El otro día cité al genial gastrónomo Néstor Luján cuando un relamido maître me preguntó cómo había comido: «Pues verá usted, si la sopa hubiese estado tan caliente como el vino, el vino tan viejo como la pechuga, y la pechuga tan abundante como la de la camarera, ciertamente habría sido una comida memorable».
La gastronomía pitiusa es fascinante y va desde una excelente materia prima en pescados, mariscos, patatas, tomates… hasta una sofisticación, digna de un espejismo en el Sáhara, en algunos garitos donde lo único destacable es el precio de un triste pez de piscifactoría.
Yo sé lo que me gusta y a dónde ir, pero a veces te sales de lo seguro por querer asistir a una novedad o acompañar a cándidos amigos deslumbrados por el marketing. Entonces puedes darte de bruces con los vulgares vicios de la masificación, malos modos intolerables y las cursilerías de camareros que pretenden enseñarte a comer una pastosa paletilla con sabor artificial.
En tales casos es fundamental rebelarse y cantar las cuarenta al restaurador, que solo te ve como un transitorio monedero andante.
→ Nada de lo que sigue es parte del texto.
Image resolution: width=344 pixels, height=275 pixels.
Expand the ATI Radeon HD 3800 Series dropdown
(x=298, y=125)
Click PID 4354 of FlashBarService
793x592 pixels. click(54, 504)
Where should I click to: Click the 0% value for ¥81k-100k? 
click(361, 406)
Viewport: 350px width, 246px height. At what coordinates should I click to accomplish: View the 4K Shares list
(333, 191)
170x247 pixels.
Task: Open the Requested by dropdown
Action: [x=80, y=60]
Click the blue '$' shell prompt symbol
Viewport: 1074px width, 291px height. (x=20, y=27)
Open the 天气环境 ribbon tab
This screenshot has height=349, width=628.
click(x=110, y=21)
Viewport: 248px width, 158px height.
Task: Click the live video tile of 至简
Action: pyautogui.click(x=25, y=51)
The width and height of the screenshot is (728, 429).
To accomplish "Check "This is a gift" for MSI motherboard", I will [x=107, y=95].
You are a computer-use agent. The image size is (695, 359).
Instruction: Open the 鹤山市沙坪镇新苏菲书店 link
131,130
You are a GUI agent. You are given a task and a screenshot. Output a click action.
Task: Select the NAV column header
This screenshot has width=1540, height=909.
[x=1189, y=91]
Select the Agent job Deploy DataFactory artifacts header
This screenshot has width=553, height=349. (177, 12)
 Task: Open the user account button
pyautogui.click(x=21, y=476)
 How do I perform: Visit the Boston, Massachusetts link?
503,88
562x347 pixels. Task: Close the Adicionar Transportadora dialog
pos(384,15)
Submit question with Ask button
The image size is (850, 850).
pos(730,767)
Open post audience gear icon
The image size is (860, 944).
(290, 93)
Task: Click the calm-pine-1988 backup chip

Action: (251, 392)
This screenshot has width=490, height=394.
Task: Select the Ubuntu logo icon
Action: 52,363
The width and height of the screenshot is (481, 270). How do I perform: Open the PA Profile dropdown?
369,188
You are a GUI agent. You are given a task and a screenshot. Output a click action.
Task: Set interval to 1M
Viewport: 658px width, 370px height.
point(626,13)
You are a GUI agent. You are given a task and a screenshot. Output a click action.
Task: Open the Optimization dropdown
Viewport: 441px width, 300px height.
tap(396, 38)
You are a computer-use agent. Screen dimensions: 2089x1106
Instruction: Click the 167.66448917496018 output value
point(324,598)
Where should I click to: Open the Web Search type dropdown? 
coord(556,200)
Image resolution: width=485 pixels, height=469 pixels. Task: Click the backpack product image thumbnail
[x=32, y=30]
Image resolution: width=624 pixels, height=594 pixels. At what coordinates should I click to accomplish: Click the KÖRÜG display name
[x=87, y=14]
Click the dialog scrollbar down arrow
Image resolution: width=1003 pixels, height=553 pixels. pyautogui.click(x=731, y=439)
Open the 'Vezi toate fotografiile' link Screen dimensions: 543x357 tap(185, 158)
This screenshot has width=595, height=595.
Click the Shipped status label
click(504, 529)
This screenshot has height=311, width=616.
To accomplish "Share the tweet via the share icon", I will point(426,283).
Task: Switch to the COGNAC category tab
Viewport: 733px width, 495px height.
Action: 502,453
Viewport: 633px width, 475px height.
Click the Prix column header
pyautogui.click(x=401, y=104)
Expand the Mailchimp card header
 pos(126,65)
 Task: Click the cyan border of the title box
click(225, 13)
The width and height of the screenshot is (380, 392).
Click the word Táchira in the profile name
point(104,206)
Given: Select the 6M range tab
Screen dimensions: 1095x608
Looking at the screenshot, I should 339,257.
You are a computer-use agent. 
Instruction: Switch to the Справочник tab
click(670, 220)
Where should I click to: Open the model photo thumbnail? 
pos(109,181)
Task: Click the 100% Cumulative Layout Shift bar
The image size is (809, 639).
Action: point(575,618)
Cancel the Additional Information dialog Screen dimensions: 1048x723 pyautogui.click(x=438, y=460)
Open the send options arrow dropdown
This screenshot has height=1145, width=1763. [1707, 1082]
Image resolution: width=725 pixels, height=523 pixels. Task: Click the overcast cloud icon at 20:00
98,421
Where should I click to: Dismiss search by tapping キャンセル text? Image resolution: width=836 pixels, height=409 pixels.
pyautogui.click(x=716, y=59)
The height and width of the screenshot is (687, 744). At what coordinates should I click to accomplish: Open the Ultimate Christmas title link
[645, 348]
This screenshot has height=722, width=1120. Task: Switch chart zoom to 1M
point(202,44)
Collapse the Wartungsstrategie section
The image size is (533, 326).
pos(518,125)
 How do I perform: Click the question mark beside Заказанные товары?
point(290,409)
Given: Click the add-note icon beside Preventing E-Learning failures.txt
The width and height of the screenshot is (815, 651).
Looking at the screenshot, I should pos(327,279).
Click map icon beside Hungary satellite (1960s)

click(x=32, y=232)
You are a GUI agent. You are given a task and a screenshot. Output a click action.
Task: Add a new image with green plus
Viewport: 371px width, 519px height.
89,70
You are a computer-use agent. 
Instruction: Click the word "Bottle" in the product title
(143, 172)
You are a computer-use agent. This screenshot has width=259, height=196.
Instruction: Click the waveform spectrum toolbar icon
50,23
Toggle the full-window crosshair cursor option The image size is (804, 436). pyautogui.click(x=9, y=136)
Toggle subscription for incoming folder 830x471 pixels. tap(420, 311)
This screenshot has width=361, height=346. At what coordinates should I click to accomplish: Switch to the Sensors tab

Así elevas el nivel y los que de verdad aspiran a ser buenos, te lo agradecen.
La buena mesa –y en las Pitiusas hay oasis excelentes en medio de los desmanes turísticos— es una aventura digna de seguirse, constituyendo el mejor aperitivo a una tarde de juegos prohibidos o la entrada a la noche gozosa.
Y si te dan gato por liebre, al menos que lo hagan con estilo.